### THE REQUEST
Starting at the line containing "This screenshot has width=1183, height=666." and continuing through the end of the rows, write those lines out again, requests included, adding 97 to every coordinate in the answers. Omit the pictures from your answer.

Begin

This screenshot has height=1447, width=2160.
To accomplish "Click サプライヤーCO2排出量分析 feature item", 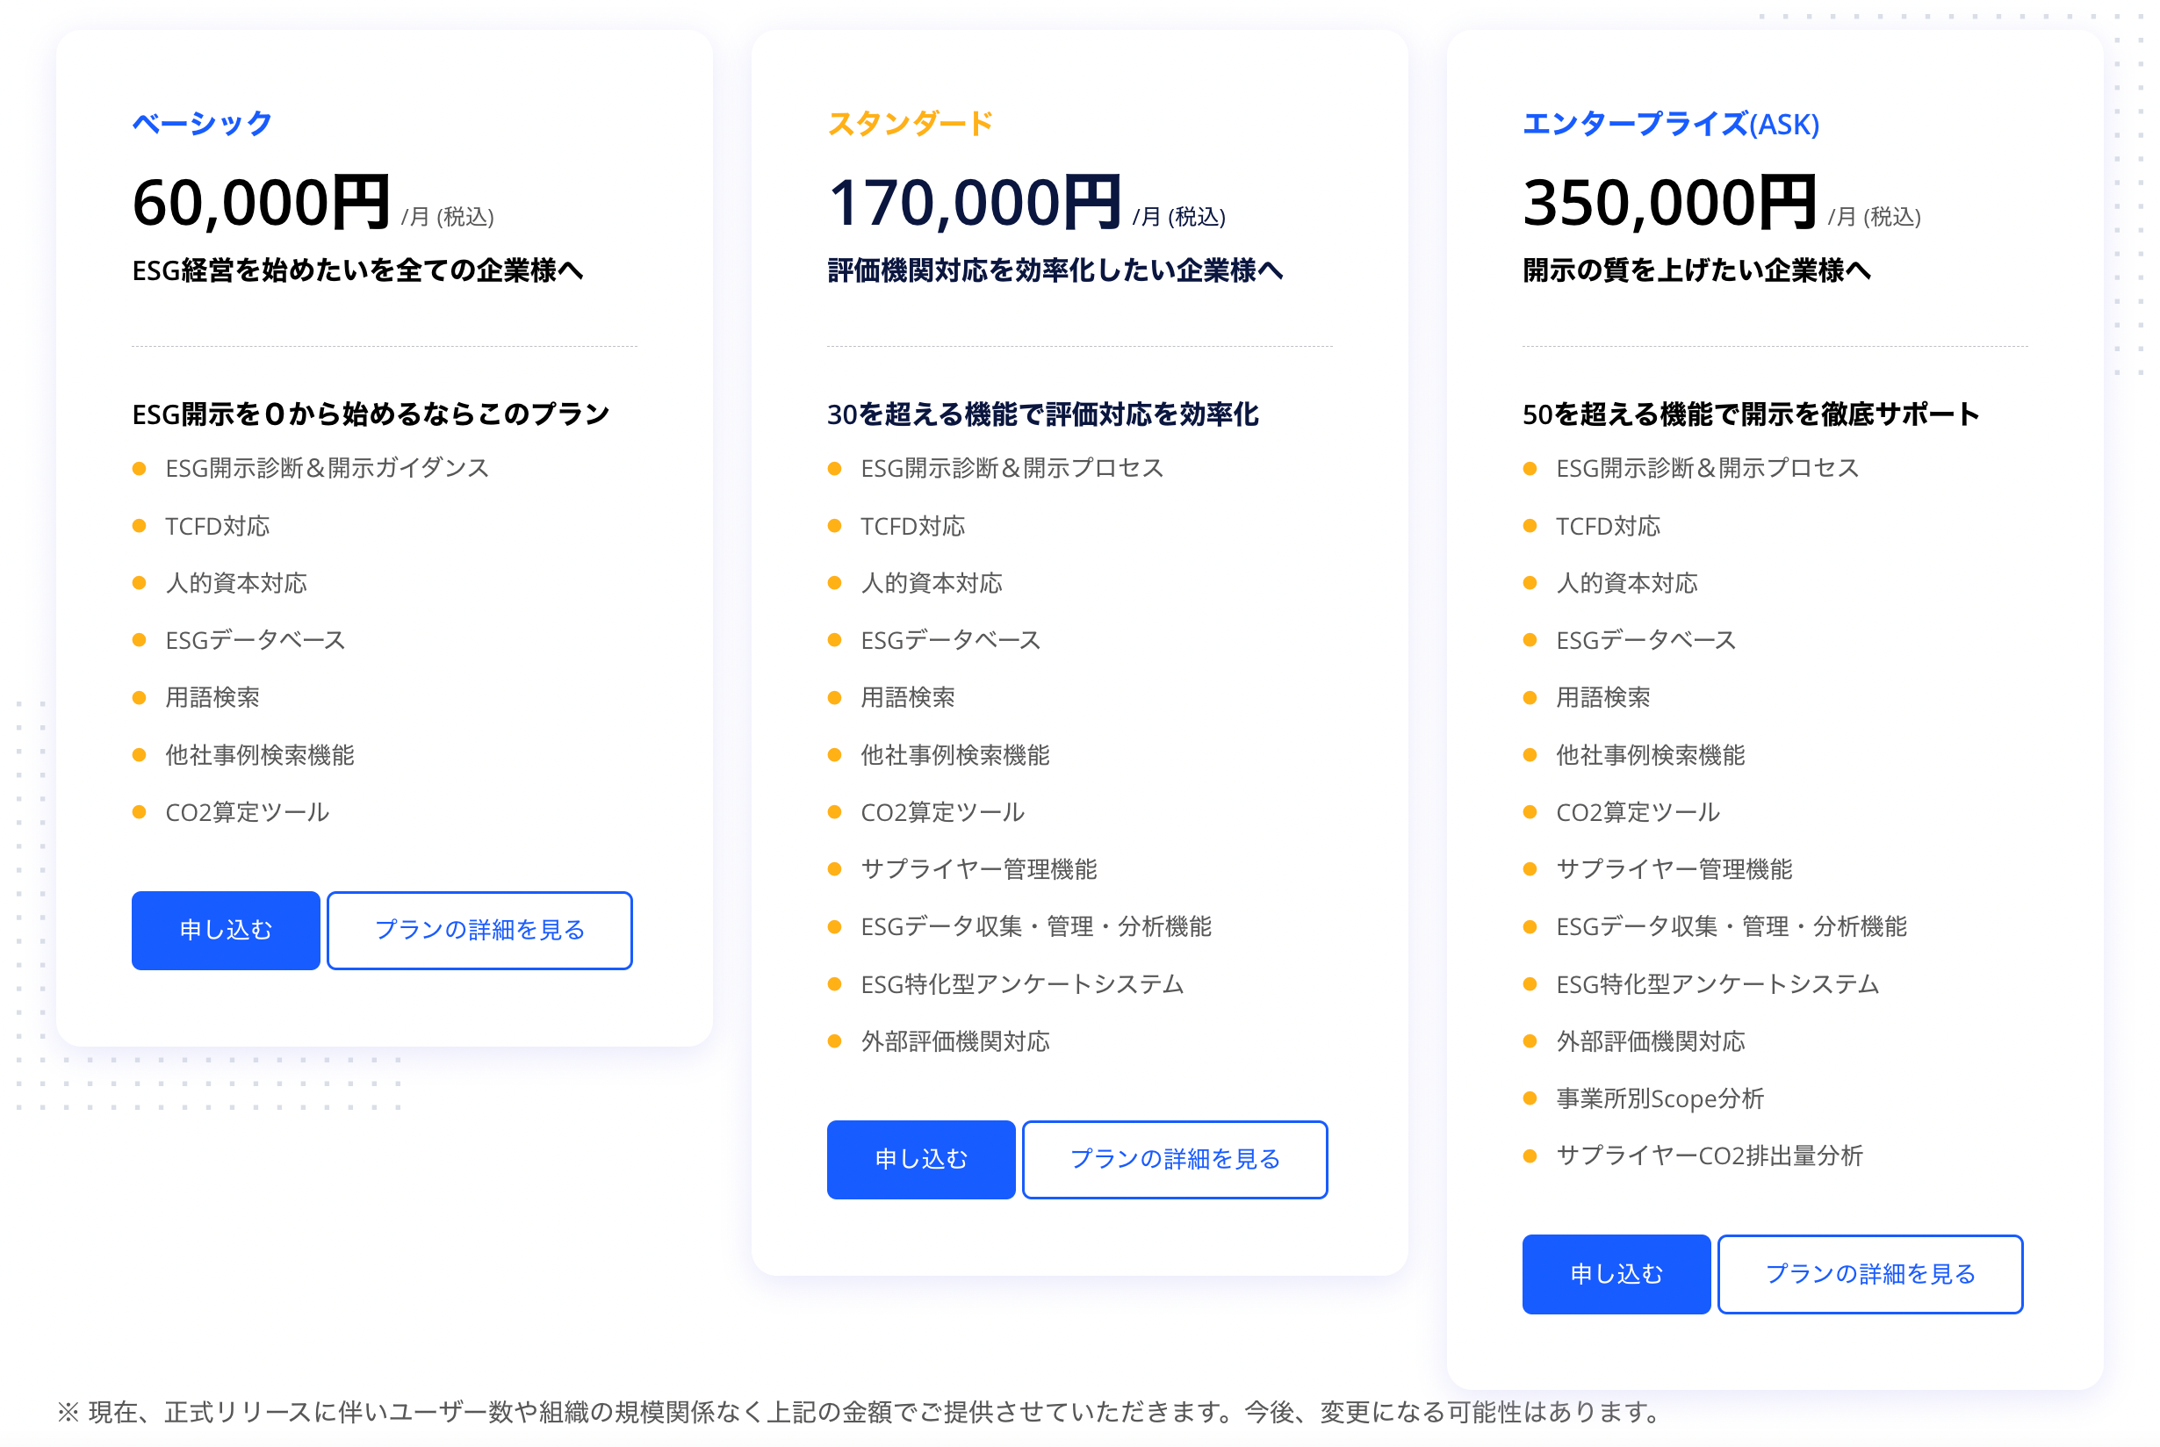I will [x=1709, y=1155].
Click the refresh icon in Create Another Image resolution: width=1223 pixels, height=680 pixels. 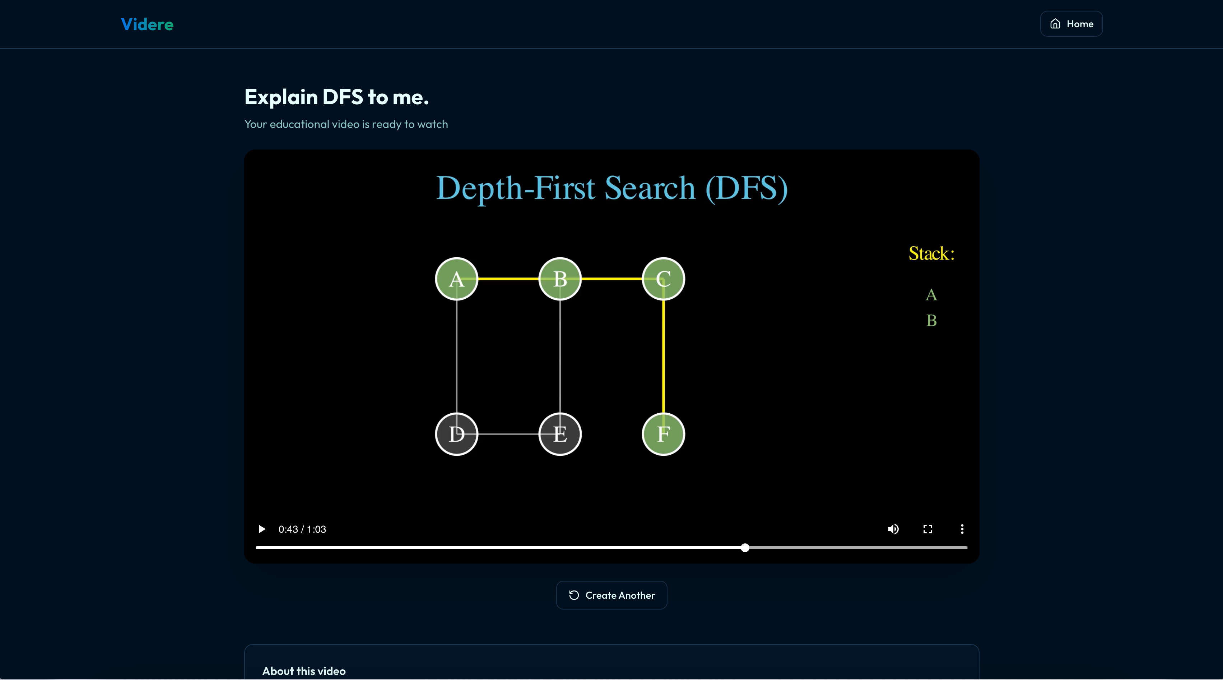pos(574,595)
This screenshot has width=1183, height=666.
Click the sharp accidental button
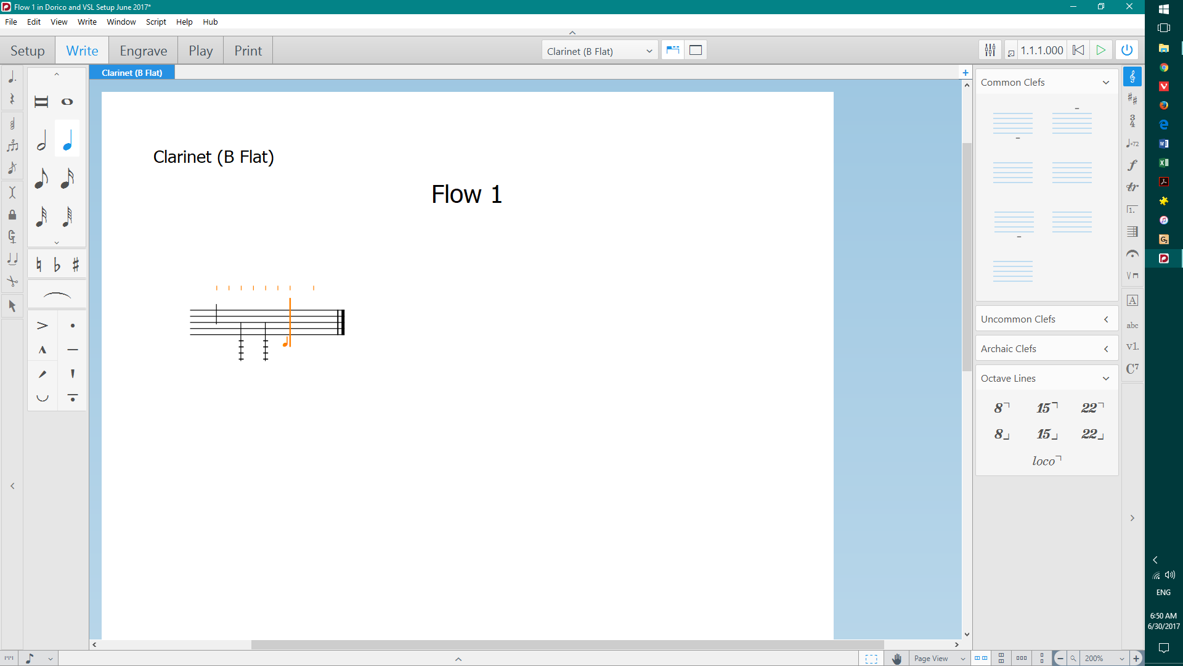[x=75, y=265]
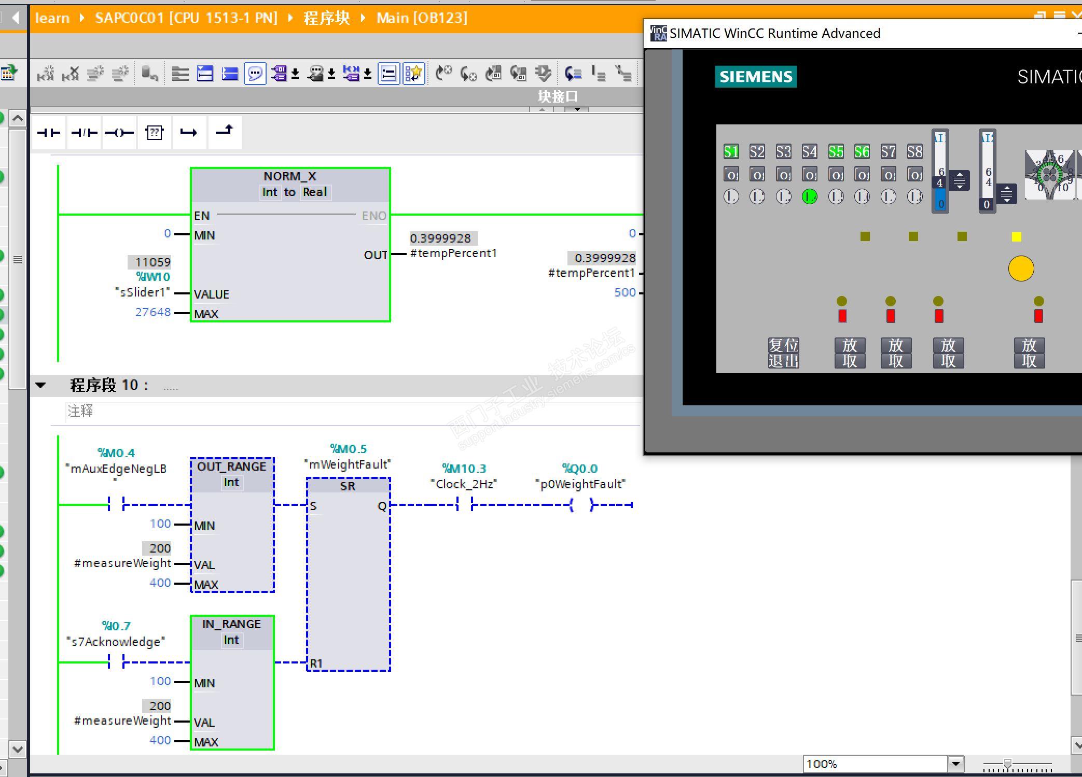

End

### TASK OUTPUT
This screenshot has width=1183, height=666.
Click the sharp accidental button
[x=172, y=362]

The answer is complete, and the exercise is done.